A chill went through me. I clutched at my father’s hand and kept walking. Try as I might, I could not tear my eyes off the detective. He was bald, slightly hunched, and carried a shabby briefcase. He looked no different from the thousands of office-babus trudging back home after a routine day at the office. To think that he was a private eye, and on the trail of a dangerous murderer!

I cast my eye about to see if I could spot the probable murderer. There were many on the street that could qualify; indeed any one I looked at with a new-found suspicion seemed somehow sinister in the evening twilight. Could it be that sadhu in his ochre robes, walking with his pet monkey on a chain? Or, as seemed much more likely, was it that big-built giant of a man in a vest and lungi striding along the pavement, chewing pan and spitting carelessly about him.

My eyes went back to my hero, the detective, but he was gone…vanished as if he had never been! I felt my father grip my hand tight.

“I think he’s spotted his man,” he said. “I saw him dart into a side street. The chase is on. It could be a fight to the death.”

I pleaded with my father for us to stay on that night in the street: to await the outcome of the titanic struggle that was surely being fought close by. I don’t recall what he said to dissuade me, but on the way back home I kept trying to wring information about the case from my father. What was the murder all about? Could he introduce me to the detective…? To all my questions, he said nothing, only put his finger up to lips, as if to say, that’s all top secret.

As I have grown into adulthood, I have since come to suspect that that evening was yet make-believe by the master story-teller that was my father. But to this day, that evening remains fresh in my memory – as if it were yesterday – lighting up the drab street of Calcutta with a special magic of adventure. And when I wrote my first thriller The Shadow Throne five years ago, the Pakistani ISI agent in the book was modelled after that ‘detective’!

It is stories like these, real experiences, that can contribute greatly to the development of our creativity. Young students often feel that this quality is unimportant, but it is a capability that is increasingly sought after by companies and organizations.

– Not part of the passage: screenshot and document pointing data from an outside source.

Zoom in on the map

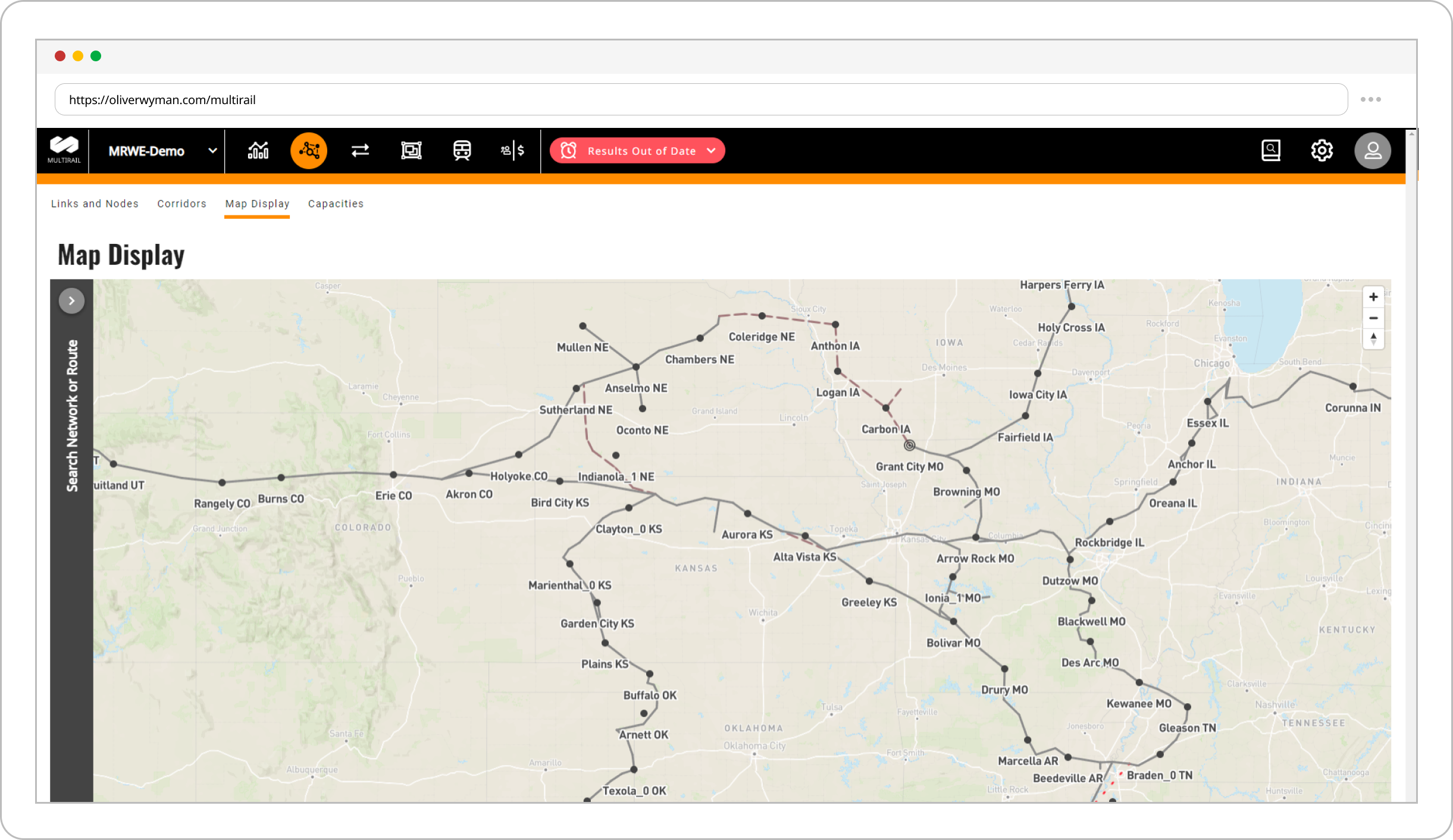(1373, 297)
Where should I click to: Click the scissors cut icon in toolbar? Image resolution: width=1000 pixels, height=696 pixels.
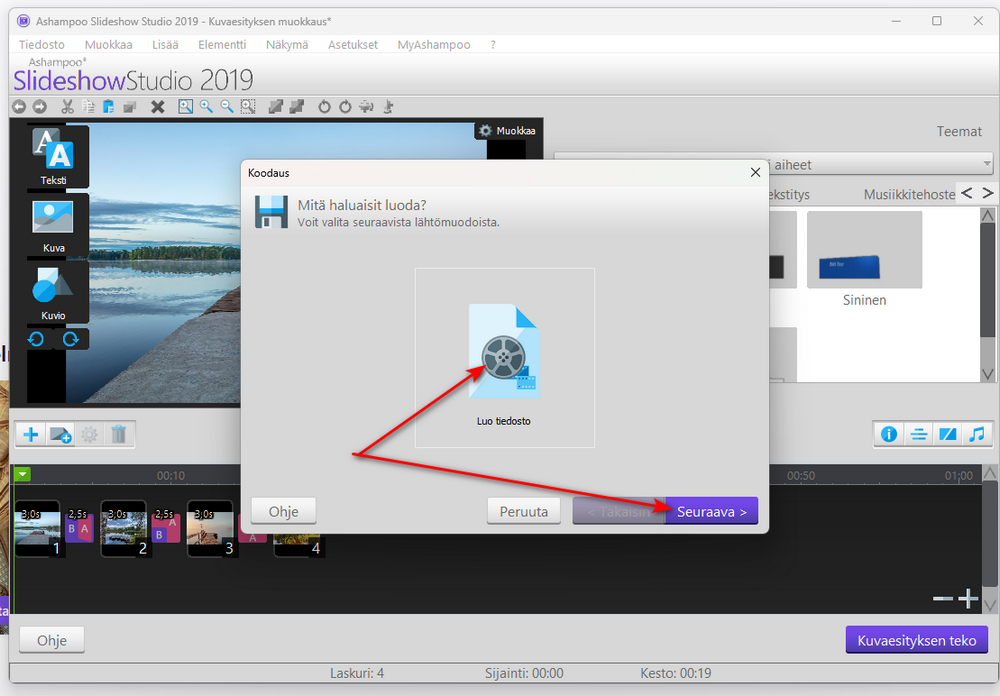(67, 107)
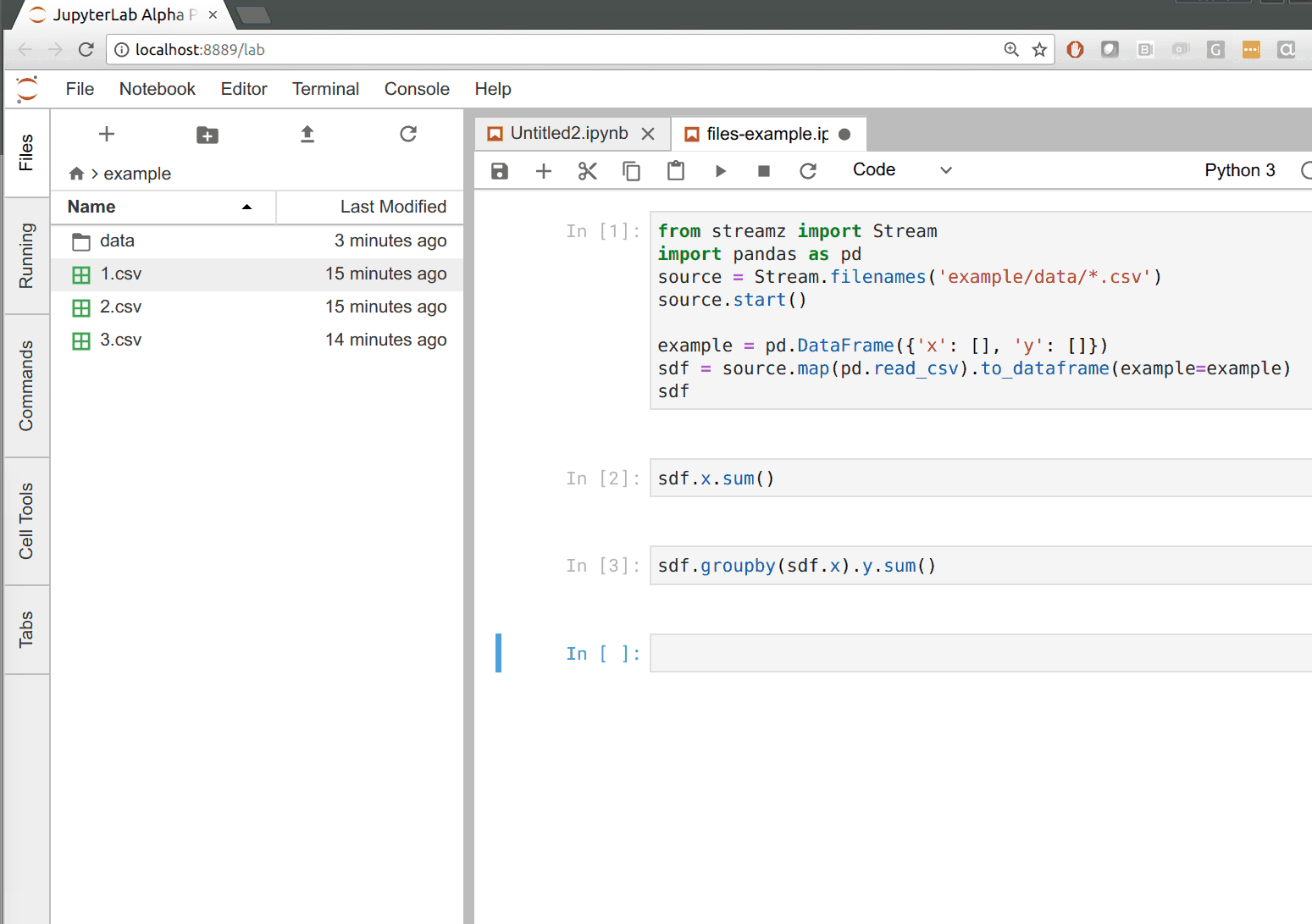Copy the selected cell
1312x924 pixels.
(632, 171)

So how can students, especially late teens, who are entering ‘the traffic jam’ of life, manage it with all its pressures and keep alive their ‘story within’? There is no one answer, but observing life around you is a great idea. Be sensitive, look around you: at people, at animals and at nature. Don’t just see: observe.

Then see if you can follow up with writing about what you have seen. Good, bad, ugly—write! You may find it hard at the beginning, but persist and you will find that a long-buried flame of imagination will start to burn and the story within will start to reveal itself.

Sir Arthur Conan Doyle, the creator of the famous detective Sherlock Holmes was once asked who he wrote his stories for. He is said to have replied, “For the man who is half a boy and for the boy who is half a man.” We would do very well to follow his advice and keep the story alive within us.